Lyric Opera’s sturdy “Carmen” dealt a fatal card by singer’s cancellation

October 14, 2010

Katharine Goeldner and Yonghoon Lee in the Lyric Opera of Chicago's "Carmen." Photo: Dan Rest.

Those listening to Wednesday’s live broadcast of the Lyric Opera of Chicago’s Carmen heard a well sung and compelling performance that no doubt left some wondering what accounted for the tepid response of the opening-night audience.

But opera, of course, is a complex art form, equal parts theater as much as singing. The vocal side was largely well served at Wednesday’s opening performance, particularly by Yonghoon Lee who made an impressive company debut as Don Jose. But with a low-voltage performance by Katharine Goeldner in the title role of the gypsy temptress, the dramatic spark was mostly nonexistent making for a very long and largely uninvolving night of Bizet.

Goeldner was not intended to be the first-string Carmen of these fall performances. When Kate Aldrich bowed out last week due to side effects of her pregnancy, the company was forced to scramble for a replacement. Goeldner, already on hand to sing the final Carmen matinee, was pressed into service for the entire autumn run.

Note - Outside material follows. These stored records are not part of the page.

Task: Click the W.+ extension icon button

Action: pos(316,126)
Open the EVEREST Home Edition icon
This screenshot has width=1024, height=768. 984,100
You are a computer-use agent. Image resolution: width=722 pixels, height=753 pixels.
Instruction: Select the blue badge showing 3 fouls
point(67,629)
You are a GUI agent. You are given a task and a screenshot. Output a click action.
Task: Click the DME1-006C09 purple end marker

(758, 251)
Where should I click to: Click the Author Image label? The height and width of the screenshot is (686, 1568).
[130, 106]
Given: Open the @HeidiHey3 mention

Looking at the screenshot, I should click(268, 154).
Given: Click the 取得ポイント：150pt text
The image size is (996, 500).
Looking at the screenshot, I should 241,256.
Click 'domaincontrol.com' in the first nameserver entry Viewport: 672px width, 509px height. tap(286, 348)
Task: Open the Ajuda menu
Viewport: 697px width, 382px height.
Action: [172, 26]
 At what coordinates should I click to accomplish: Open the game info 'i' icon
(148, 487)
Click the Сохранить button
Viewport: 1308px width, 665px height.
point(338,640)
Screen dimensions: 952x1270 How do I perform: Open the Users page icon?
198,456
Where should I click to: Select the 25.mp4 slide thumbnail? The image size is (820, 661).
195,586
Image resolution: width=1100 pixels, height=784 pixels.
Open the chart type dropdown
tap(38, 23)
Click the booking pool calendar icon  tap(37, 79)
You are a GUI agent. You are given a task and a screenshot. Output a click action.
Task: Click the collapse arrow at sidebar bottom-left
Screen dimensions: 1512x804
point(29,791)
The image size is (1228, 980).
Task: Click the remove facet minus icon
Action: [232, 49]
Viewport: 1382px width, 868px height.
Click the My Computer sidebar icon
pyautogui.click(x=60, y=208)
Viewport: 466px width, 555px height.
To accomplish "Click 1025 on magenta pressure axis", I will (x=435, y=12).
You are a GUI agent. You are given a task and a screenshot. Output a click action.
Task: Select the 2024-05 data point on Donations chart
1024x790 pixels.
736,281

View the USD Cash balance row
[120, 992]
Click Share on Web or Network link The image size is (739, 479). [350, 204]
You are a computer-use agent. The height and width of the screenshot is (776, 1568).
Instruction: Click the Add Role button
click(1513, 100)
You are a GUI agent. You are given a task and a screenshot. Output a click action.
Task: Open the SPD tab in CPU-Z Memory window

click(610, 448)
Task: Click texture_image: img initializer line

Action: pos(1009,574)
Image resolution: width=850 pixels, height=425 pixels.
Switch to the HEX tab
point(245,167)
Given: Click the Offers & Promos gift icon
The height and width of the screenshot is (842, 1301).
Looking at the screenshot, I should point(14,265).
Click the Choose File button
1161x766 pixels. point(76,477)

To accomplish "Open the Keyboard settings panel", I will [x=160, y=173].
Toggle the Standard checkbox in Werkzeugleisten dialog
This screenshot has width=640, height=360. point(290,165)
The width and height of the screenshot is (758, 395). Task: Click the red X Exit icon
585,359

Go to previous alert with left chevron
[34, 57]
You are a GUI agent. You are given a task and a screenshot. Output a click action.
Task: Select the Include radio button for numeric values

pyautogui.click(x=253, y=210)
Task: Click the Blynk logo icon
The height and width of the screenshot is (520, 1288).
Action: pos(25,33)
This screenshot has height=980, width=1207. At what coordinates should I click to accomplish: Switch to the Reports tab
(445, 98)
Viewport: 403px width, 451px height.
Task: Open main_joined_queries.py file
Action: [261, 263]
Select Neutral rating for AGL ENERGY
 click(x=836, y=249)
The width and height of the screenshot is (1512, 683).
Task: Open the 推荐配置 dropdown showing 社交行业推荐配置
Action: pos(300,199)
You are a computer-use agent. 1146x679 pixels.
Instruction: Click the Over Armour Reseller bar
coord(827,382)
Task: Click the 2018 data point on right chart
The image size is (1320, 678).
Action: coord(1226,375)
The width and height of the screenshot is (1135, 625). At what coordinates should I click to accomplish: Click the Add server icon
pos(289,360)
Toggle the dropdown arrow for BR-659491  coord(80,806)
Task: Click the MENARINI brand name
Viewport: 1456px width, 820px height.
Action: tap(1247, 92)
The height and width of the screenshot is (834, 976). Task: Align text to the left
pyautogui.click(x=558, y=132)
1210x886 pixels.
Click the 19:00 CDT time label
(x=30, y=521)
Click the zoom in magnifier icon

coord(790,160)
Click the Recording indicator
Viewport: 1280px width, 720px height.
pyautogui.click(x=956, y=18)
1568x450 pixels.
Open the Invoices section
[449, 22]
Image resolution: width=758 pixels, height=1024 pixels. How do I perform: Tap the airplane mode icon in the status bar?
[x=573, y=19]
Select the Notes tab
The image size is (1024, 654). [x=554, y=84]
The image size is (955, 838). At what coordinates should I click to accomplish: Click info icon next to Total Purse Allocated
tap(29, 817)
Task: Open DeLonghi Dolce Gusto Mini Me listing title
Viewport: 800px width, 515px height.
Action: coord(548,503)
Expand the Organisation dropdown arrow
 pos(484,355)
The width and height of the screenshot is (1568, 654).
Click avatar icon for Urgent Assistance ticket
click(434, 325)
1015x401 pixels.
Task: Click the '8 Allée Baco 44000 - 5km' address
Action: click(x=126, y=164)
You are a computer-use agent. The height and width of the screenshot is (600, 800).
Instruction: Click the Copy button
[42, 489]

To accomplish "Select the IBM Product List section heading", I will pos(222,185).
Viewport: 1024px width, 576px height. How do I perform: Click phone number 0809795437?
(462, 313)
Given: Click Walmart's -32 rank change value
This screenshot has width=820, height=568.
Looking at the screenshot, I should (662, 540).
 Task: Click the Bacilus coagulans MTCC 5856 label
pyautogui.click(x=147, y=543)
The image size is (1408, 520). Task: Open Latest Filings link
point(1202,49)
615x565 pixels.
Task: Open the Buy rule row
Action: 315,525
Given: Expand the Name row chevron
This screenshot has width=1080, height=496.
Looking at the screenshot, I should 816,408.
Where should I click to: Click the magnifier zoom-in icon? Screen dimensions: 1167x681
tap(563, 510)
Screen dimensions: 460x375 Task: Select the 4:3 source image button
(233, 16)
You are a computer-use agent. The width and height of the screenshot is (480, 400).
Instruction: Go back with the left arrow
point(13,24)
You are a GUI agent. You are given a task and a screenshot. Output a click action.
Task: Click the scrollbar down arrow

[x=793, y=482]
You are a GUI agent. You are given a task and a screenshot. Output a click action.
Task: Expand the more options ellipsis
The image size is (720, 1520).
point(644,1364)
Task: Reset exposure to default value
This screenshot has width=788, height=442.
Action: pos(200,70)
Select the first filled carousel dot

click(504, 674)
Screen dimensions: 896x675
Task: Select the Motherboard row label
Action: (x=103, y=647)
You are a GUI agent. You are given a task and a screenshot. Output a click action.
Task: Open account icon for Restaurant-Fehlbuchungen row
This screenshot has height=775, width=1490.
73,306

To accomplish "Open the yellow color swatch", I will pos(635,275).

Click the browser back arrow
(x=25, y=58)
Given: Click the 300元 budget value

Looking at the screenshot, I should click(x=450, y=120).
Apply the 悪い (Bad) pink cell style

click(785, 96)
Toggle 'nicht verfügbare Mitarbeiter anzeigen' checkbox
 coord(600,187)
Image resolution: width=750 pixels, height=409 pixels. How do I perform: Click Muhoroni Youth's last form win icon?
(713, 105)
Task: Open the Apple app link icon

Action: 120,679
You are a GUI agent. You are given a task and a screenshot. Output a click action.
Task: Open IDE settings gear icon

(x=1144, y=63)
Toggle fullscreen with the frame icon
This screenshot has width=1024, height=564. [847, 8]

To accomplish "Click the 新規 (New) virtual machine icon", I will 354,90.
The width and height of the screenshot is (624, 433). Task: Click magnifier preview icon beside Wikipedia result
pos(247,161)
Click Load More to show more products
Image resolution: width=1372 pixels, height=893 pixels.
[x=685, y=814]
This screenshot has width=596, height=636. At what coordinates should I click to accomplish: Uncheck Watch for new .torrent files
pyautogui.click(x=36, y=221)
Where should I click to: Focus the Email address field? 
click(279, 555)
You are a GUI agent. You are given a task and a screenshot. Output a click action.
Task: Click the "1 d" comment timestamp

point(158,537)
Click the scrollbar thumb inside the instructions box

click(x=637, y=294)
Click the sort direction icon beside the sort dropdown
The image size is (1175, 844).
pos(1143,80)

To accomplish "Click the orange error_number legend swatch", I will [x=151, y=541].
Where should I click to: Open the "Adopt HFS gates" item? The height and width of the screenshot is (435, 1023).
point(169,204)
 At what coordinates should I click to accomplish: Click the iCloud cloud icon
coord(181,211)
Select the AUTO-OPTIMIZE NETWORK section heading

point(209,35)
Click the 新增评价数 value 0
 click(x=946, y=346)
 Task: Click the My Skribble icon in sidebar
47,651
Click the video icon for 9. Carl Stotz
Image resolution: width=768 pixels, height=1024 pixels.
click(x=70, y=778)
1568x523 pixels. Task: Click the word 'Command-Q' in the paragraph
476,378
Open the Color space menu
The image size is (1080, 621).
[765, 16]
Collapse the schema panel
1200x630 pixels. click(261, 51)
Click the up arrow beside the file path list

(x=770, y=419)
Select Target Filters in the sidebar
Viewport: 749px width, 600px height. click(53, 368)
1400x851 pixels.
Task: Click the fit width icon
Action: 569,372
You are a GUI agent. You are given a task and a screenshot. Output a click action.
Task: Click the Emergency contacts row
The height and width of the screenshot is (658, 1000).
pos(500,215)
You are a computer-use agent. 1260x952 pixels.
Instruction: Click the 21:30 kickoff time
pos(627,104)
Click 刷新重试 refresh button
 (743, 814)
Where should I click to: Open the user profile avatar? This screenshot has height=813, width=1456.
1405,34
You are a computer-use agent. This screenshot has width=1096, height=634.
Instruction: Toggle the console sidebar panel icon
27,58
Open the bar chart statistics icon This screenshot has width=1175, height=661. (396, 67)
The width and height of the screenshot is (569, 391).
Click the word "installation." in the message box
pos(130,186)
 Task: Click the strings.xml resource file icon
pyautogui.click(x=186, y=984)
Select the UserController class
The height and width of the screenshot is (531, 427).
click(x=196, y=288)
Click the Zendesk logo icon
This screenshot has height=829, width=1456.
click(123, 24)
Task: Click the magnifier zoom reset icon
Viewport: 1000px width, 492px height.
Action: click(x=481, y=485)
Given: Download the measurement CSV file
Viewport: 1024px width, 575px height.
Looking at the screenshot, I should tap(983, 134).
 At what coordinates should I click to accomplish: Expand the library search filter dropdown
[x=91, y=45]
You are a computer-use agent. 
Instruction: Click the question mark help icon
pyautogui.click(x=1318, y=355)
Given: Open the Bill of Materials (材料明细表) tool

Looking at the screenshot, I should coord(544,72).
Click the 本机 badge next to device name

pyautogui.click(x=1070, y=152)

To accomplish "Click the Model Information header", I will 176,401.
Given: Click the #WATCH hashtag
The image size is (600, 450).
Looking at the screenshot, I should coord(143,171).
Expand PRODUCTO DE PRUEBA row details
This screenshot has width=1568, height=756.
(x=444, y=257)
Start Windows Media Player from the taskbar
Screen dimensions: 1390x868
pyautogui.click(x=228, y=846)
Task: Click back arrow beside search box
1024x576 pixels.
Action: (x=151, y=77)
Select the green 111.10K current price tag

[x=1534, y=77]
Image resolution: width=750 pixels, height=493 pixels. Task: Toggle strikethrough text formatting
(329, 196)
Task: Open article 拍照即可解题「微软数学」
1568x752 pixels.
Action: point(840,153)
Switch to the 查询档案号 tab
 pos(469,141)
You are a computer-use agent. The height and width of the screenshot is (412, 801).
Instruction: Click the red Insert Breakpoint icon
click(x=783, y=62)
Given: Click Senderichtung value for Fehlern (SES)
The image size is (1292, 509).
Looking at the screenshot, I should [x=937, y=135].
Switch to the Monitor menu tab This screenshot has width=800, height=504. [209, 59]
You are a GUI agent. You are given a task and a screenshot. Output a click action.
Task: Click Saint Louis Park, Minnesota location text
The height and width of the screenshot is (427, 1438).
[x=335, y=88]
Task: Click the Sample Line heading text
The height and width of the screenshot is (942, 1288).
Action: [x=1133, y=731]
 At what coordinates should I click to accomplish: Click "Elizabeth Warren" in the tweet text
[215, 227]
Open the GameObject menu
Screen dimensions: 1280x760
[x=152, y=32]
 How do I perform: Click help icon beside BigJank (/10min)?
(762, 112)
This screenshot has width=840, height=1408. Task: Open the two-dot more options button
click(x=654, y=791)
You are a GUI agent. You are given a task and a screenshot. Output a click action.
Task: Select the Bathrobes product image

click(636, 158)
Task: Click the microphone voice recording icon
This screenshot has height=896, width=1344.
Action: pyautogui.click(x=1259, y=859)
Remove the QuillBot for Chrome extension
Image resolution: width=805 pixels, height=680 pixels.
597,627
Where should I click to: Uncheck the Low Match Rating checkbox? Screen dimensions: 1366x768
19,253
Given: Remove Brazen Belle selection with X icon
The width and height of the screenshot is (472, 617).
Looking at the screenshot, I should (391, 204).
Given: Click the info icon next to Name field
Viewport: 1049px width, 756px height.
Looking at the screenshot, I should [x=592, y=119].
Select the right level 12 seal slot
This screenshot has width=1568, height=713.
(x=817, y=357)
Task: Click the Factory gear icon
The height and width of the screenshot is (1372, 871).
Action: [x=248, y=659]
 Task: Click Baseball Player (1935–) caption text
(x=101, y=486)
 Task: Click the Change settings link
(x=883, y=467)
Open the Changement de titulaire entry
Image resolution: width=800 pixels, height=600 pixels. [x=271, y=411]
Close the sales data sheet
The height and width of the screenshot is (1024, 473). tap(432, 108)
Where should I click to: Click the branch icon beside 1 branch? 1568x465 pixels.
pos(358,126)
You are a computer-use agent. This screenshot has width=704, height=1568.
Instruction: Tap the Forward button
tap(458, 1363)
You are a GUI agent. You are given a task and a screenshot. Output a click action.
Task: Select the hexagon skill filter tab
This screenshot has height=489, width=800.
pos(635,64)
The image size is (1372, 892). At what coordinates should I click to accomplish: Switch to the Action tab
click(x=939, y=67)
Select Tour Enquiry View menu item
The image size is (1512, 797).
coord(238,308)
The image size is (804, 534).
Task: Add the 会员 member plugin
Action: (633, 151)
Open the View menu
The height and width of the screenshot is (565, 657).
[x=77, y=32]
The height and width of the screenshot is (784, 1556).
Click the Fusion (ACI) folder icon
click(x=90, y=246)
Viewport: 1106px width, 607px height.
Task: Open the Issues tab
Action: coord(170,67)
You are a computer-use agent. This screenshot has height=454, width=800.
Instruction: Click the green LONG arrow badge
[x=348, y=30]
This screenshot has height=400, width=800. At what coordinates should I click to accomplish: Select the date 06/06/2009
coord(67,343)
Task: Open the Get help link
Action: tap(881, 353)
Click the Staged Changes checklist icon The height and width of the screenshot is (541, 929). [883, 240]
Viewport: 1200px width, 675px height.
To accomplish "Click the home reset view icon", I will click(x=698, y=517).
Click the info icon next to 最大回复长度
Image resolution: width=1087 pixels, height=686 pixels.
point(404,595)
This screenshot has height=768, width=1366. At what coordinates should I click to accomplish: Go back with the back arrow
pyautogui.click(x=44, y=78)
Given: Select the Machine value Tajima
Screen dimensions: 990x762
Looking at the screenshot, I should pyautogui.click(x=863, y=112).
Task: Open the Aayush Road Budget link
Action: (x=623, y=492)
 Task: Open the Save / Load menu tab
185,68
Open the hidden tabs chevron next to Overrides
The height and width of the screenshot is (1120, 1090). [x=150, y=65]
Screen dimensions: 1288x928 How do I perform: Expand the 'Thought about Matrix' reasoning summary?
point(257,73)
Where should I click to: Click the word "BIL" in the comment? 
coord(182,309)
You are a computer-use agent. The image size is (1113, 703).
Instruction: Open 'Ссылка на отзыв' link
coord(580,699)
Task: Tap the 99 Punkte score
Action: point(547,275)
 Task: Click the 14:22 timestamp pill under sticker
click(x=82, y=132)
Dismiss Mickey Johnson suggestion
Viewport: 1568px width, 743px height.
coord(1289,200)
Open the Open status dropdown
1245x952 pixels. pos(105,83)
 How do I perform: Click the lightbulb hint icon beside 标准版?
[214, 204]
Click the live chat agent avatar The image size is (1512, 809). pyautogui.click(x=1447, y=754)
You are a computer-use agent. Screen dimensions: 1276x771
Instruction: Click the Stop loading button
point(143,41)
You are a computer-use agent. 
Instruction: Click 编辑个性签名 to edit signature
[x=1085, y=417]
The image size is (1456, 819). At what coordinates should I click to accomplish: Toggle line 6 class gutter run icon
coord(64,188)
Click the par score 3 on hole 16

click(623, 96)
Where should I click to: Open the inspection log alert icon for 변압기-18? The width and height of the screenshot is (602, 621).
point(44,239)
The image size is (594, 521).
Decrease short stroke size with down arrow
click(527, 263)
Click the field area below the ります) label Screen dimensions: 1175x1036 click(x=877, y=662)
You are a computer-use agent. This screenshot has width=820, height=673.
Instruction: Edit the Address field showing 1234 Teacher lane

Vocally, the American mezzo-soprano proved a serviceable anti-heroine, possessed of an ample voice and did nearly all that was expected of her. Goeldner put across a worthy Habanera, though she seemed to have difficulty getting around the fast corners of the Chanson boheme.

But the role of the heartless gypsy who leads the soldier Don Jose to destruction requires much more than admirable vocalism: a fiery intensity, sexual allure, dramatic edge and sense of danger. Quite frankly, Goeldner brought none of these to the table Wednesday night.

Hers was a generalized, old-fashioned performance, limited to a few stock gestures and lacking the vitality and detailed characterization needed to make this fascinating creature come to life. All the big moments were passably sung but woefully under-energized and lacking in dramatic impact from her card-reading scene and Act 2 confrontation with Don Jose to the climactic finale outside the bullring. This kind of by-the-numbers Carmen would have passed muster a few decades ago but now seems tired and dated, with Goeldner’s mature gypsy unlikely to send her spurned lover over the edge into madness and ruin.

That lack of a strong central figure is unfortunate because the Lyric has fielded an otherwise worthy cast and sturdy production.

Making his Lyric debut as the tortured Don Jose is Yonghoon Lee. The South Korean tenor clearly is a young singer on the rise with dates this season at the Met, La Scala and Deutsche Oper Berlin.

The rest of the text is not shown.